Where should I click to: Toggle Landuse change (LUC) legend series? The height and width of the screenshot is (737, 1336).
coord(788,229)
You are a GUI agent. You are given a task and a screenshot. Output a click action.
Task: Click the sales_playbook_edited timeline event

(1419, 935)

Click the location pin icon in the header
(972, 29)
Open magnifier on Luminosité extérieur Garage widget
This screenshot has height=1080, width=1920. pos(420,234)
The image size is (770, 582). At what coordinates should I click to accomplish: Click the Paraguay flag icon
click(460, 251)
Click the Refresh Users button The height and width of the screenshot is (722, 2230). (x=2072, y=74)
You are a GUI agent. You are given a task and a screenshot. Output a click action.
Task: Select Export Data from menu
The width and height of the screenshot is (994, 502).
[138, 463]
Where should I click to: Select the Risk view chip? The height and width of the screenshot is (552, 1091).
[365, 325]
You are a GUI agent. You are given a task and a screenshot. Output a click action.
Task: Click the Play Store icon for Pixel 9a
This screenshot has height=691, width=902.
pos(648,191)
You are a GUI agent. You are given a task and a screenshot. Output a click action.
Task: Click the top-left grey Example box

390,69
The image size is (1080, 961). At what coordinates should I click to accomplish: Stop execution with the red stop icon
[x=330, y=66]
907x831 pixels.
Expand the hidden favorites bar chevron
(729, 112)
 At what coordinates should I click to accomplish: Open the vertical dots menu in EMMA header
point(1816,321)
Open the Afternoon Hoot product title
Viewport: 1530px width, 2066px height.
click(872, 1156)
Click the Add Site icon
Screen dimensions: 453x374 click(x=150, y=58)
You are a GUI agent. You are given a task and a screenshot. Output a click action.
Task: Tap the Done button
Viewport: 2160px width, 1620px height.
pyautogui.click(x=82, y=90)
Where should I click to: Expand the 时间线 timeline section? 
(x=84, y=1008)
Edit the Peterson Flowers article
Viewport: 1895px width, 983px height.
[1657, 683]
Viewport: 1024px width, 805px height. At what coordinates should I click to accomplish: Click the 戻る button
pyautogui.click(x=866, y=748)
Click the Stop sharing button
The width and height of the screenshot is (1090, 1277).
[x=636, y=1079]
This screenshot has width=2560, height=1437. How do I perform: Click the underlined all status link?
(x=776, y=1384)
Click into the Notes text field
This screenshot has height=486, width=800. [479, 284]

☆ ☆ ☆ ☆ ☆

• **The problem**:
Please reproduce the entire listing above word for word, line by line.

• **Task answer**:
Where should I click to: Toggle Landuse change (LUC) legend series? The height and width of the screenshot is (737, 1336).
coord(788,229)
You are a GUI agent. You are given a task and a screenshot. Output a click action.
Task: Click the sales_playbook_edited timeline event

(1419, 935)

Click the location pin icon in the header
(972, 29)
Open magnifier on Luminosité extérieur Garage widget
This screenshot has height=1080, width=1920. pos(420,234)
The image size is (770, 582). At what coordinates should I click to accomplish: Click the Paraguay flag icon
click(460, 251)
Click the Refresh Users button The height and width of the screenshot is (722, 2230). (x=2072, y=74)
You are a GUI agent. You are given a task and a screenshot. Output a click action.
Task: Select Export Data from menu
The width and height of the screenshot is (994, 502).
[138, 463]
Where should I click to: Select the Risk view chip? The height and width of the screenshot is (552, 1091).
[365, 325]
You are a GUI agent. You are given a task and a screenshot. Output a click action.
Task: Click the Play Store icon for Pixel 9a
This screenshot has height=691, width=902.
pos(648,191)
You are a GUI agent. You are given a task and a screenshot. Output a click action.
Task: Click the top-left grey Example box

390,69
The image size is (1080, 961). At what coordinates should I click to accomplish: Stop execution with the red stop icon
[x=330, y=66]
907x831 pixels.
Expand the hidden favorites bar chevron
(729, 112)
 At what coordinates should I click to accomplish: Open the vertical dots menu in EMMA header
point(1816,321)
Open the Afternoon Hoot product title
Viewport: 1530px width, 2066px height.
click(872, 1156)
Click the Add Site icon
Screen dimensions: 453x374 click(x=150, y=58)
You are a GUI agent. You are given a task and a screenshot. Output a click action.
Task: Tap the Done button
Viewport: 2160px width, 1620px height.
pyautogui.click(x=82, y=90)
Where should I click to: Expand the 时间线 timeline section? 
(x=84, y=1008)
Edit the Peterson Flowers article
Viewport: 1895px width, 983px height.
[1657, 683]
Viewport: 1024px width, 805px height. At what coordinates should I click to accomplish: Click the 戻る button
pyautogui.click(x=866, y=748)
Click the Stop sharing button
The width and height of the screenshot is (1090, 1277).
[x=636, y=1079]
This screenshot has width=2560, height=1437. How do I perform: Click the underlined all status link?
(x=776, y=1384)
Click into the Notes text field
This screenshot has height=486, width=800. [479, 284]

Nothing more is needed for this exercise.